No verified litigation list is available in the prompt.

How does ursodiol compare with competing bile-acid therapies for cholestatic disease in efficacy, tolerability, and use patterns?

Comparators typically include other bile-acid pathway agents and disease-modifying therapies used in cholestatic liver diseases depending on guideline positioning and patient phenotype.
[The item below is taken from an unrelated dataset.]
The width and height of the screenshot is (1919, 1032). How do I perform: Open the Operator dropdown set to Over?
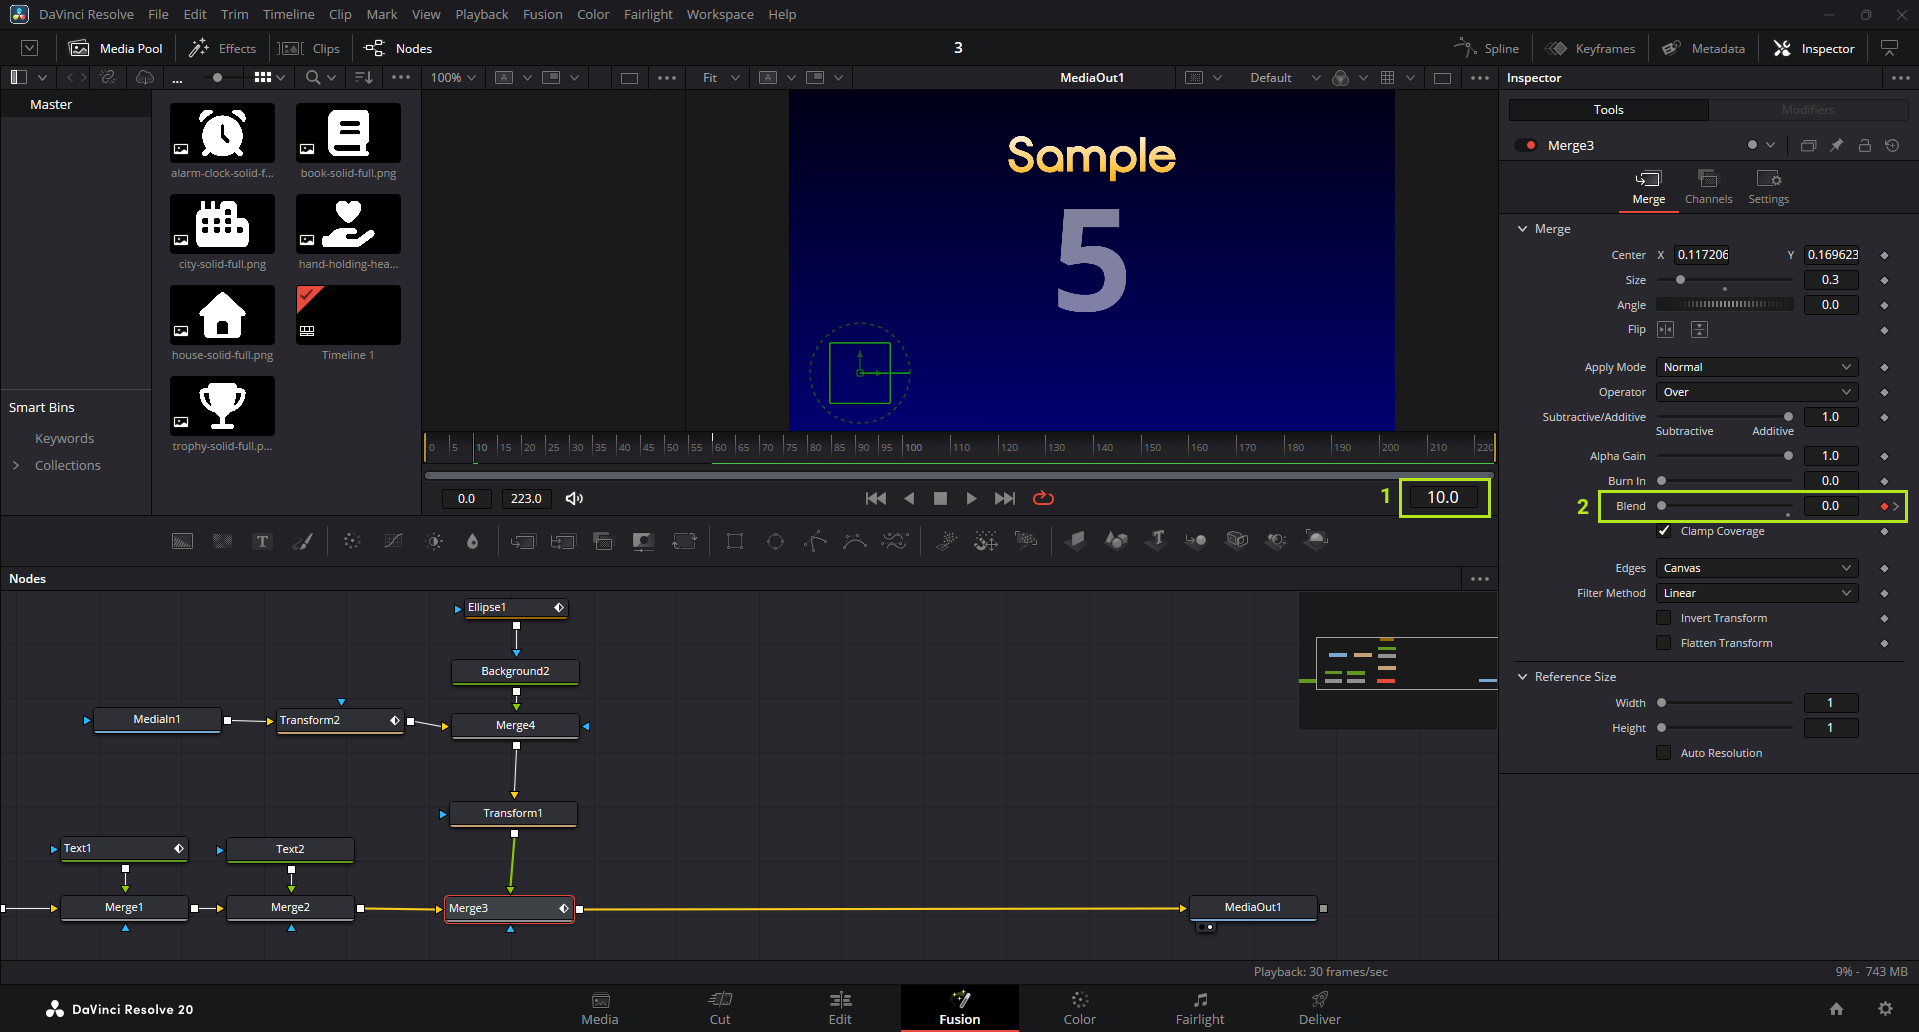click(x=1756, y=392)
In practice:

  • UDCA retains role as foundational therapy in PBC and certain bile-duct disorders.
  • Other agents can be used for inadequate responders or specific disease segments, driving substitution risk.

Because exact comparator trial outcomes and guideline alignment depend on indication and patient stage, a precise head-to-head comparison requires indication-specific evidence and up-to-date guideline snapshots.

What does the commercial projection imply for R&D strategy: where should investment focus for ursodiol?

For an already generic, mature molecule, R&D ROI typically shifts to:

  • formulation improvements that can win payers and pharmacies on tolerability, adherence, or stability,
  • evidence generation that tightens responder definitions and supports earlier escalation,
  • life-cycle evidence in subgroups that payers and guideline bodies prioritize.

From a business standpoint, the best investment targets are those that reduce discontinuation, improve patient adherence, or create differentiated access contracts rather than attempting to restart primary exclusivity.


Key Takeaways

  • Ursodiol clinical activity is oriented around cholestatic liver disease evidence refinement: biochemical endpoints, responder stratification, and longer follow-up rather than first-in-class innovation.
  • Market growth is expected to be utilization-led with modest revenue growth due to entrenched generic competition and ongoing price compression.
  • Near-term generic entry risk is structurally lower because multi-source availability is already established; competitive dynamics are driven by contracting, channel distribution, and incremental supply.
  • Patent/exclusivity and litigation assessments require NDA/product-specific Orange Book and docket data; without it, only high-level directional conclusions are supportable.

FAQs

  1. How do clinicians define ursodiol biochemical response in cholestatic liver disease trials?
  2. What dosing and tolerability factors most influence adherence to ursodiol in chronic use?
  3. Which payer criteria typically determine formulary placement for ursodiol in specialty liver pathways?
  4. Do ursodiol formulations (tablet vs capsule) change bioavailability or real-world outcomes?
  5. What competitive threats matter most for ursodiol: additional generics, substitution by other agents, or guideline changes?

References

No sources were provided in the prompt.